Class Normalizer

java.lang.Object
net.sf.saxon.serialize.codenorm.Normalizer

public class Normalizer extends Object
Implements Unicode Normalization Forms C, D, KC, KD. Copyright (c) 1991-2005 Unicode, Inc. For terms of use, see http://www.unicode.org/terms_of_use.html For documentation, see UAX#15.
The Unicode Consortium makes no expressed or implied warranty of any kind, and assumes no liability for errors or omissions.
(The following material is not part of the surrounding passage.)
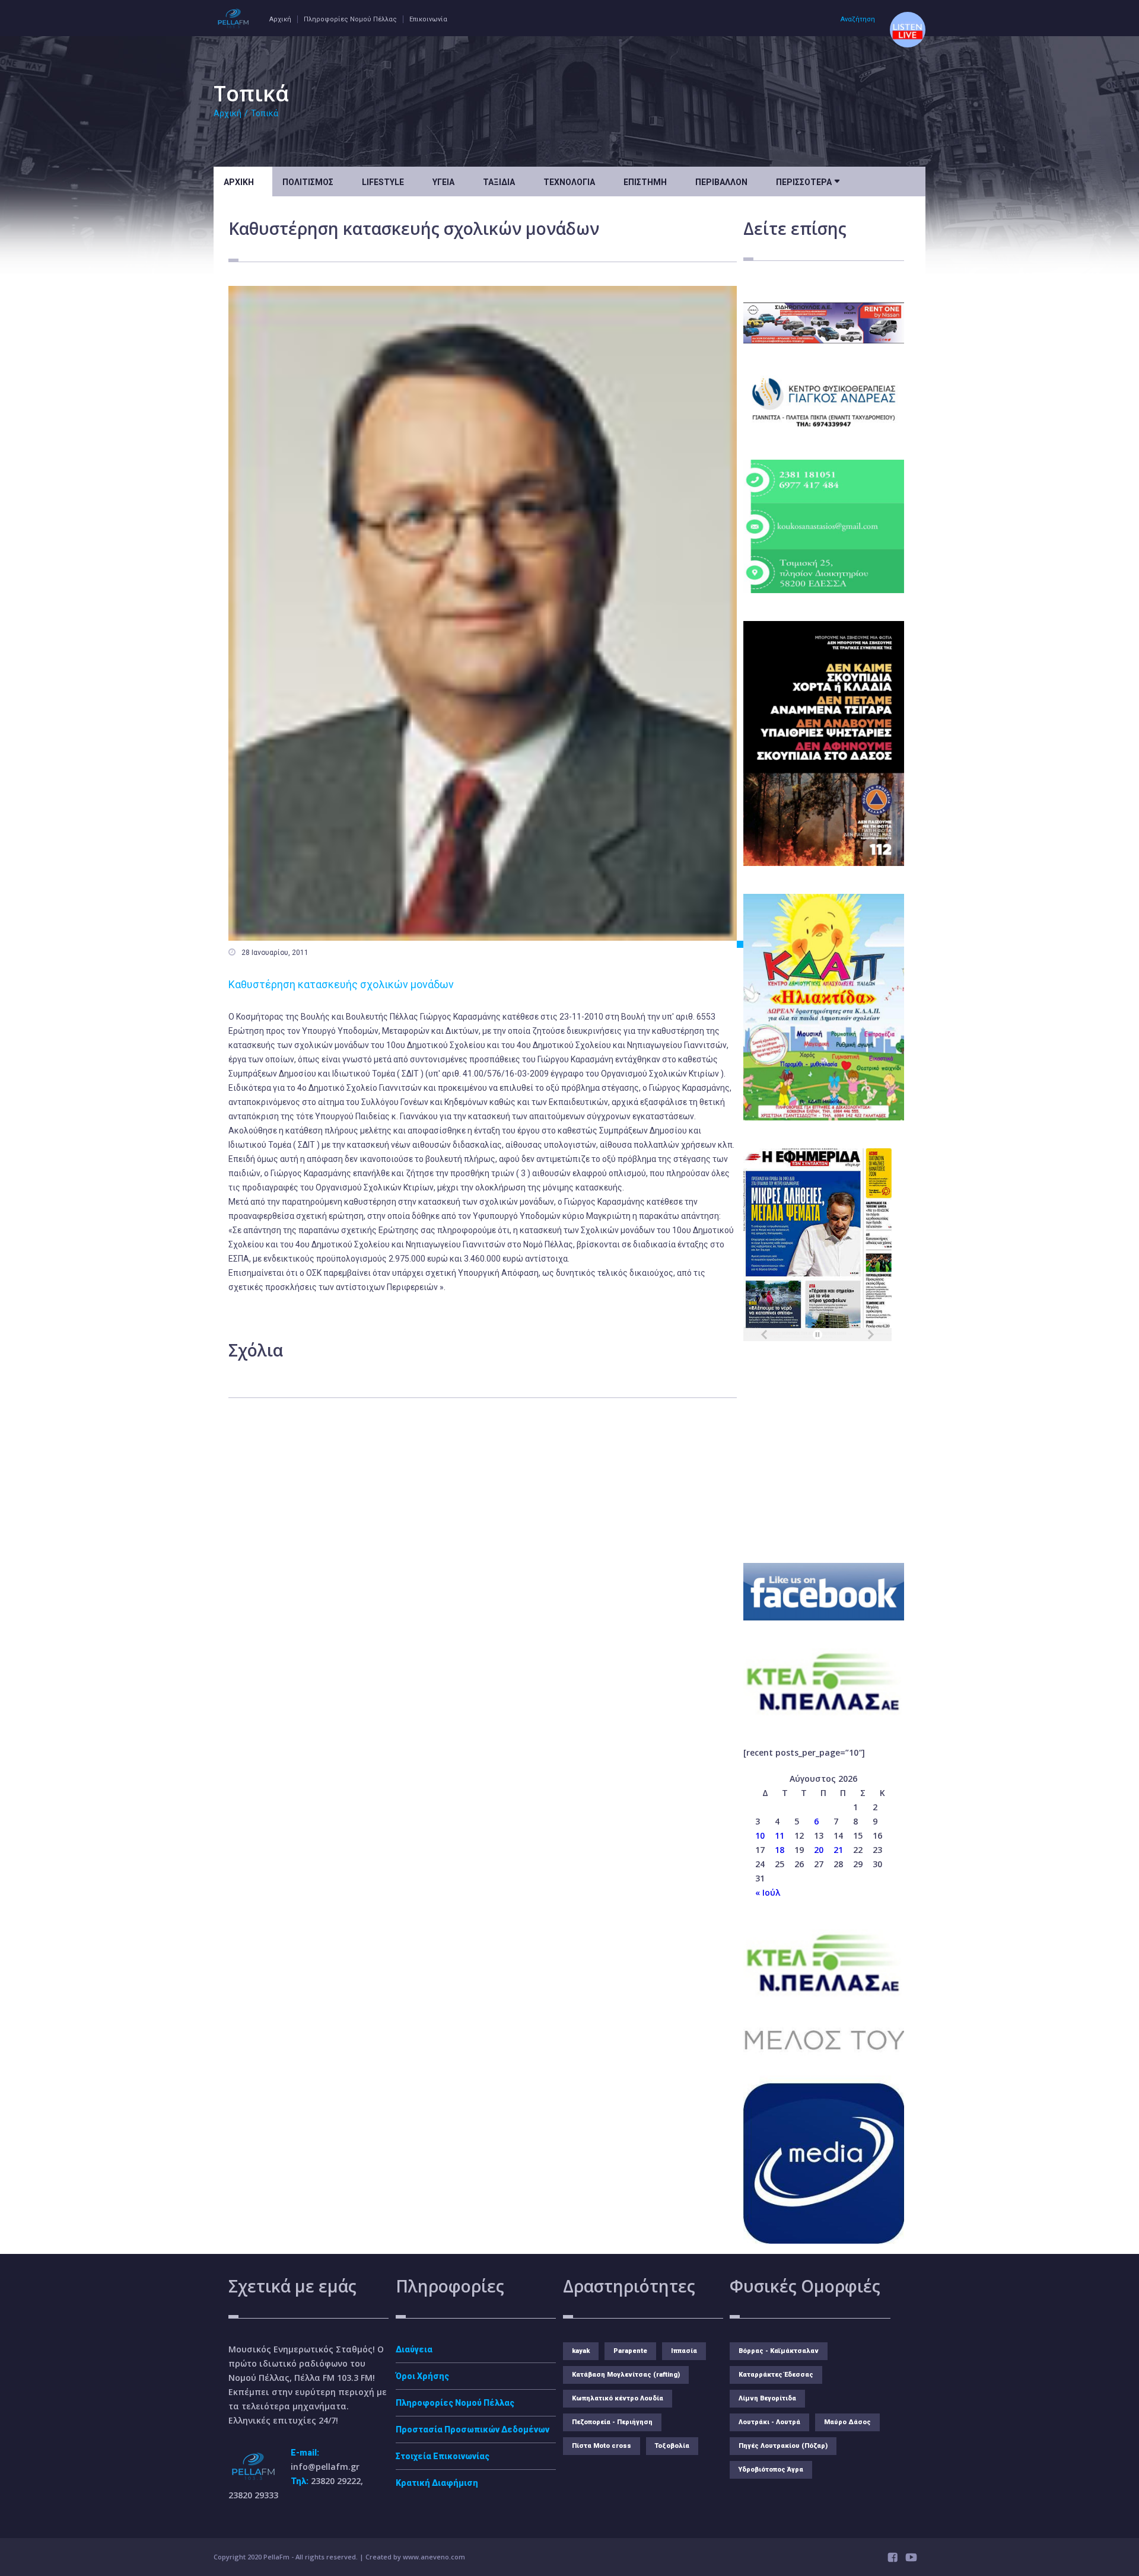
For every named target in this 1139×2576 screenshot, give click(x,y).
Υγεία (443, 182)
No liability is assumed for incidental and consequential damages in connection with or arising out of the use of the information here.
Author:
Mark Davis Updates for supplementary code points: Vladimir Weinstein & Markus Scherer Modified to remove dependency on ICU code: Michael Kay
  • Field Details

  • Constructor Details

    • Normalizer

      public Normalizer(byte form, Configuration config) throws XPathException
      Create a normalizer for a given form.
      Parameters:
      form - the normalization form required: for example C, D
      Throws:
      XPathException
    • Normalizer

      public Normalizer(CharSequence formCS, Configuration config) throws XPathException
      Create a normalizer for a given form, expressed as a character string
      Parameters:
      formCS - the normalization form required: for example "NFC" or "NFD"
      Throws:
      XPathException
  • Method Details

    • normalize

      public CharSequence normalize(CharSequence source)
      Normalizes text according to the chosen form
      Parameters:
      source - the original text, unnormalized
      Returns:
      target the resulting normalized text
    • getExcluded

      boolean getExcluded(char ch)
      Just accessible for testing.
      Parameters:
      ch - a character
      Returns:
      true if the character is an excluded character
    • getRawDecompositionMapping

      String getRawDecompositionMapping(char ch)
      Just accessible for testing.
      Parameters:
      ch - a character
      Returns:
      the raw decomposition mapping of the character